### TAREA 1
Vuelve a escribir completo, sin alterar nada, el texto sobre la lectura como experiencia colectiva.

### TEXTO PROPORCIONADO
----------------

Pero de todo lo que he aprendido con Irene Vallejo, en un
libro del que, aunque sobre todo hable del pasado, a mí cuando más me gusta es
cuando lo hace del presente y de las propias emociones de la autora, lo más
significativo, y lo que más incluso me ha interpelado en estos días tan raros,
es comprobar cómo la lectura es una experiencia radicalmente colectiva. Por
mucho que cada uno la viva a nivel personal e íntimo con el libro que tiene
entre manos, esa experiencia se suma necesariamente a la de otros y otras, enlaza con el caudal creativo del
autor o de la autora, con las manos artesanas que le dieron forma de objeto,
con las vivencias y sentires de quienes lo leyeron antes y de quienes lo leerán
después. Sin darnos cuenta, cuando leemos un libro, somos parte de una
comunidad.
Además, y como bien explica la autora, y está bien advertirlo
en estos tiempos de odios y de rechazo de la disidencia, no hay espacios más
democráticos que una librería o una biblioteca, en las que conviven
convicciones, miradas y horizontes tan diversos como somos los seres humanos.

----------------

### TAREA 2
Del listado, copia de nuevo las líneas que van desde la que contiene "Given: Open Buffalo Power 2 game" hasta la que contiene "pyautogui.click(x=47, y=228)", ambas incluidas, cambiando "Screen dimensions" por "Display size" y dejando todo lo demás igual.

### DATOS PROPORCIONADOS
----------------

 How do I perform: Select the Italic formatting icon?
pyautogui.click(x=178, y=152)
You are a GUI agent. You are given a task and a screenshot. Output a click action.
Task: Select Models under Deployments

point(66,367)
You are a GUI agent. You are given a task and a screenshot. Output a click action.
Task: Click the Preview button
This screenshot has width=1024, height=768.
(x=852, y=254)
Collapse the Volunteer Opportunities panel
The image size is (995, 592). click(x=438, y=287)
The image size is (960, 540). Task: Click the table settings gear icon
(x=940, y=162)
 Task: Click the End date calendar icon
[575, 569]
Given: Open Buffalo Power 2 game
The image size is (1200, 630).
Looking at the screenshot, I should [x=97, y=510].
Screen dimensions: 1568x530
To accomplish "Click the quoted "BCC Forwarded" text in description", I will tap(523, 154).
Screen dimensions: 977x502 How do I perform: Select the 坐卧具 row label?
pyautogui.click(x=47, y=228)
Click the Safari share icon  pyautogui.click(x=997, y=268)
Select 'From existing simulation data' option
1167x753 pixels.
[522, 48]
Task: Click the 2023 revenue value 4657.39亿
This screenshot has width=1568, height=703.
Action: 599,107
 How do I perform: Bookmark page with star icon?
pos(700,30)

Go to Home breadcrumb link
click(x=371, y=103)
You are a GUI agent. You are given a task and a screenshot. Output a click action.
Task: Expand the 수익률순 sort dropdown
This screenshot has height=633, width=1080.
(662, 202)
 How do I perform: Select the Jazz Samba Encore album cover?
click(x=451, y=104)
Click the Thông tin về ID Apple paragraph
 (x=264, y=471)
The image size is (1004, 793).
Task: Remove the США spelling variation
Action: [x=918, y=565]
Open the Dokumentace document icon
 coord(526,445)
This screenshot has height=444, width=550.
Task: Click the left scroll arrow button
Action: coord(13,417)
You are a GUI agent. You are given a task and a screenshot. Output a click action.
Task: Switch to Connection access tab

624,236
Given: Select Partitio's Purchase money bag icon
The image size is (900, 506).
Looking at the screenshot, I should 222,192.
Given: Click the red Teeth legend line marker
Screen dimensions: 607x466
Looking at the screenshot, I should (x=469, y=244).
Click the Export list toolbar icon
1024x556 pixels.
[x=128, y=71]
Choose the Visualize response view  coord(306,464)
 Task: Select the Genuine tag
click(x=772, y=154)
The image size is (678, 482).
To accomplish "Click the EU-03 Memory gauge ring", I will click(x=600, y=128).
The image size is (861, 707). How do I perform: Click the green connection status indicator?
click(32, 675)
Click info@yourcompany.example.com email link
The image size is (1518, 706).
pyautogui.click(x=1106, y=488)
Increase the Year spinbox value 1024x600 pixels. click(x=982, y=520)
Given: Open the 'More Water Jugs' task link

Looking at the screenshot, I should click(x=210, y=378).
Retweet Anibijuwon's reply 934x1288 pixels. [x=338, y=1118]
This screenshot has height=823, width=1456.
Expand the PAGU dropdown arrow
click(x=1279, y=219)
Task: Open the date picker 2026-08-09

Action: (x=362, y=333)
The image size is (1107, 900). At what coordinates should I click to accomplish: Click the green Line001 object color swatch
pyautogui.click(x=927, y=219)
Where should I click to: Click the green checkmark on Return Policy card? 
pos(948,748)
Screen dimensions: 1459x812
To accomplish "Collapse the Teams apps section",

----------------

### RESPUESTA CORRECTA 1
Pero de todo lo que he aprendido con Irene Vallejo, en un
libro del que, aunque sobre todo hable del pasado, a mí cuando más me gusta es
cuando lo hace del presente y de las propias emociones de la autora, lo más
significativo, y lo que más incluso me ha interpelado en estos días tan raros,
es comprobar cómo la lectura es una experiencia radicalmente colectiva. Por
mucho que cada uno la viva a nivel personal e íntimo con el libro que tiene
entre manos, esa experiencia se suma necesariamente a la de otros y otras, enlaza con el caudal creativo del
autor o de la autora, con las manos artesanas que le dieron forma de objeto,
con las vivencias y sentires de quienes lo leyeron antes y de quienes lo leerán
después. Sin darnos cuenta, cuando leemos un libro, somos parte de una
comunidad.
Además, y como bien explica la autora, y está bien advertirlo
en estos tiempos de odios y de rechazo de la disidencia, no hay espacios más
democráticos que una librería o una biblioteca, en las que conviven
convicciones, miradas y horizontes tan diversos como somos los seres humanos.

### RESPUESTA CORRECTA 2
Given: Open Buffalo Power 2 game
The image size is (1200, 630).
Looking at the screenshot, I should [x=97, y=510].
Display size: 1568x530
To accomplish "Click the quoted "BCC Forwarded" text in description", I will tap(523, 154).
Display size: 977x502 How do I perform: Select the 坐卧具 row label?
pyautogui.click(x=47, y=228)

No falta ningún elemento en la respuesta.